Tasks to perform
**a.** Print the husky forum thread's text between "Seriously though, cool" and "posting all these!", inclusive, keeping every word and mark unchanged.
**b.** Name each distinct username that posts in the husky forum thread, listing each one only once.
───── Supplied passage
# COOL BEANS! A brindle piebald Husky (mix) on Petfinder!



## nekomi (May 21, 2008)

This dog is soooo cool-looking! Wow! I bet he is awesome in person: 










He looks like a tiger!


----------



## Dakota Spirit (Jul 31, 2007)

nekomi, you've GOT to stop posting up all these awesome looking husky dogs. Its just way too tempting 

Seriously though, cool looking dog. I love the darker brindle stripes back on his hips.


----------



## nekomi (May 21, 2008)

If it's tempting for you...  Just imagine how I torment myself by posting all these! 

Seriously, I have to ban myself from Petfinder. I am on a "doggie high" from the dogsled race today, and it does NOT help that most of the mushers had 6 - 8 dogs each - definitely gives you that feeling of, "Hey, what's one more husky???" LOL!


----------



## pamperedpups (Dec 7, 2006)

Looks like it's mixed with Basenji.


----------



## nekomi (May 21, 2008)

Wow, Basenji (is it Basenjis?) come in brindle? 

I know next-to-nothing about any dog that's not Northern.
──────────
───── Recorded data
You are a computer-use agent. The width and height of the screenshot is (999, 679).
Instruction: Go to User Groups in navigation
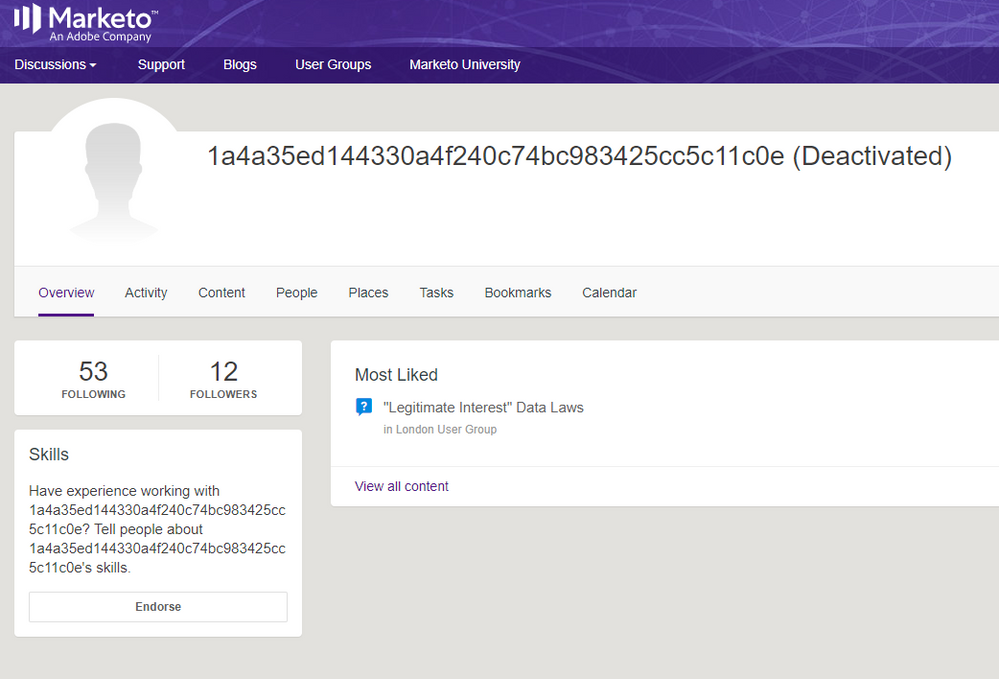point(333,64)

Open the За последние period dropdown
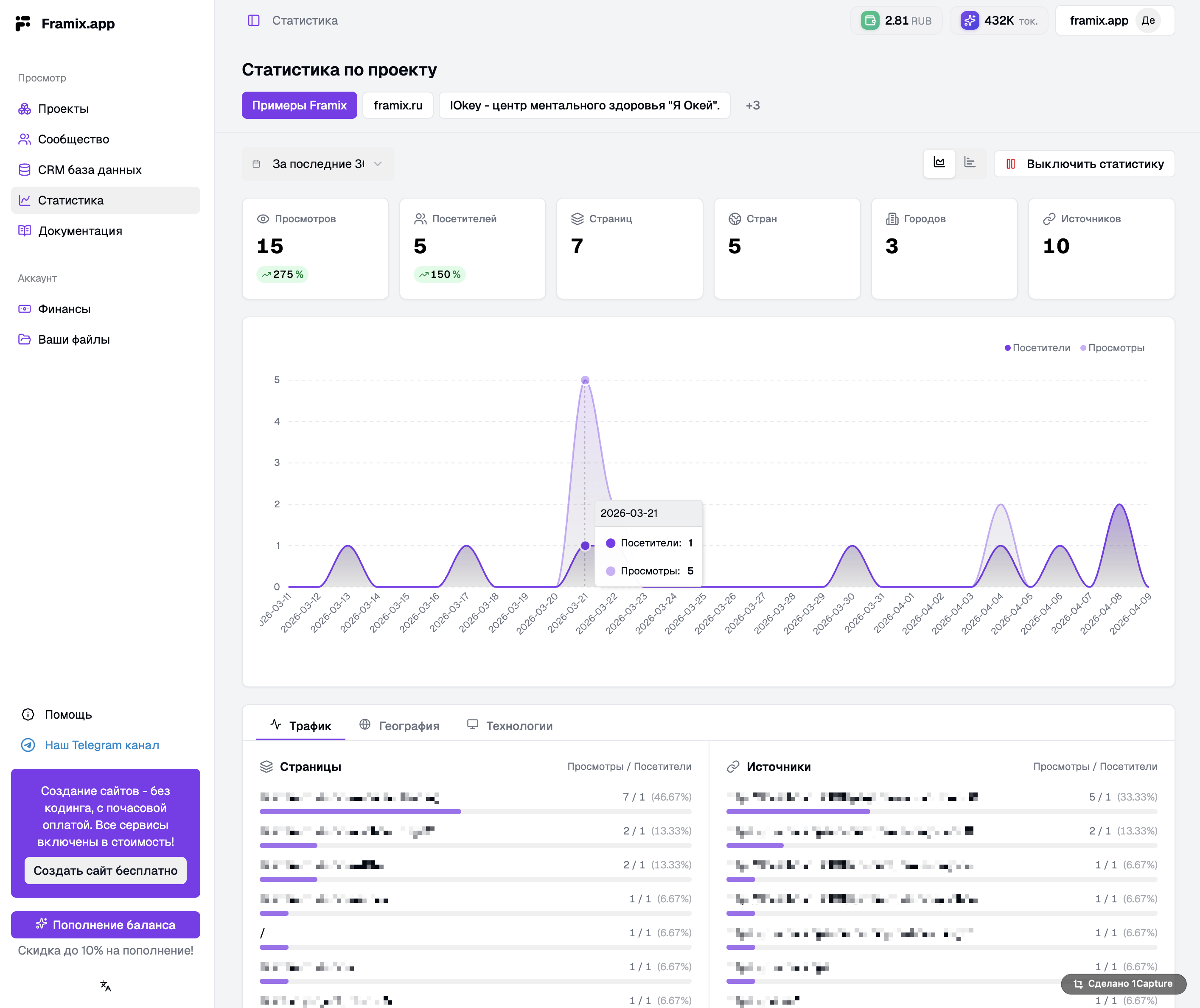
──────────
Written responses
**a.**
Seriously though, cool looking dog. I love the darker brindle stripes back on his hips.


----------



## nekomi (May 21, 2008)

If it's tempting for you...  Just imagine how I torment myself by posting all these!

**b.**
nekomi
Dakota Spirit
pamperedpups